Biometric authentication identifies people based on intrinsic physical traits. RightSignature, for example, has a proprietary biometric authentication technology that captures unique characteristics related to the speed and timing of a person’s signature. This type of data is representative of a particular person’s physical movements and establishes the proof of the signer’s identity and intent if either are questioned in court.
By confirming access to a particular email account and capturing an IP address, e-signature systems are able to link the identity of a signer to the computer and software used in the electronic signature event.
By taking SHA-1 or similar digital checksums, sophisticated e-signature platforms are able to record evidence of every stage of the contract creation and signing process. This tracks every change and modification, and prevents anyone from tampering with a contract at any time.
Photo authentication is one of the most cutting-edge tools used to validate the identity of signing parties. When a webcam or mobile phone camera captures the face of a signatory during the electronic signature event, all doubt is removed as to that person’s identity and capacity to sign.
Court-admissible signature certificates offer judges and legal professionals a way to view and verify a document’s validity data, audit logs, and signatory information – such as full name, signature, IP address, email address, and any other identifying details. Signature certificates are a significant component in authenticating signed documents in court.

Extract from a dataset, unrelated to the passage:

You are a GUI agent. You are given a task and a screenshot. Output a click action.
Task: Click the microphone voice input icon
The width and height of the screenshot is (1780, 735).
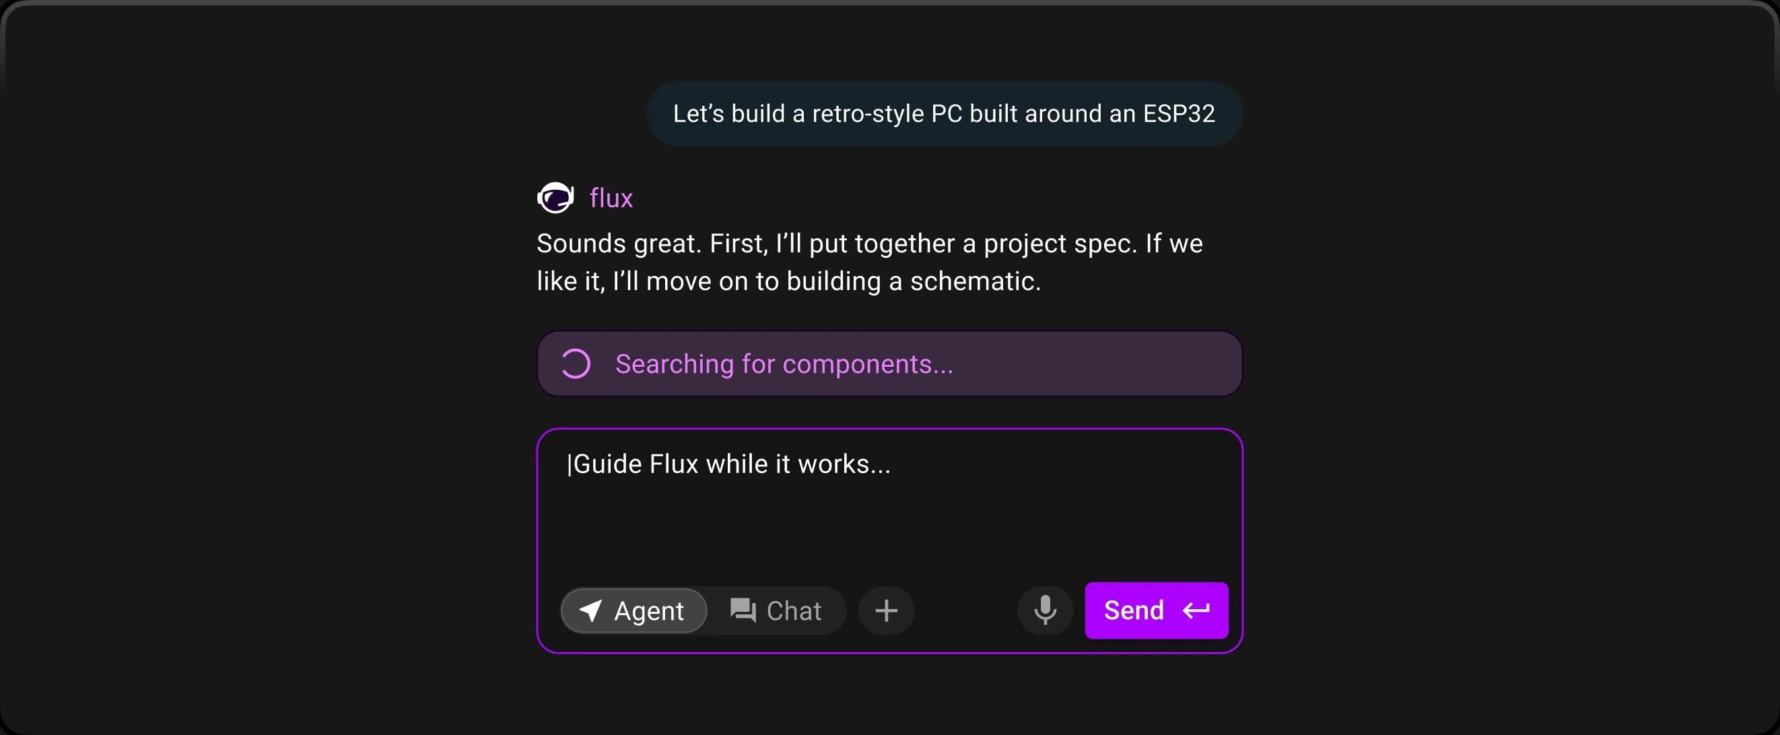click(x=1045, y=610)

A number of additional authentication methods can help ensure an electronic contract’s admissibility, as well. Some high-end e-signature platforms are now able to confirm signers’ phone numbers by requiring that they enter a code received via phone call or text message before a contract can be completed, along with requiring that signers enter their drivers license numbers and other personal information to verify their identities.
One of the toughest challenges for businesses that are trying to conduct transactions electronically is to know how far they should go when vetting and authenticating signatories. For many companies, the ultimate goal is to create a contract that is legally valid and admissible in court without establishing a process that is cumbersome to the people whose signatures are needed to complete the transactions.
Striking this balance can be difficult, which is why many companies select a trusted e-signature software platform when conducting important business matters online. By using established technology, businesses can rest assured that contracts are legally valid and admissible, while still providing consumers and business counterparties a seamless, intuitive signing experience.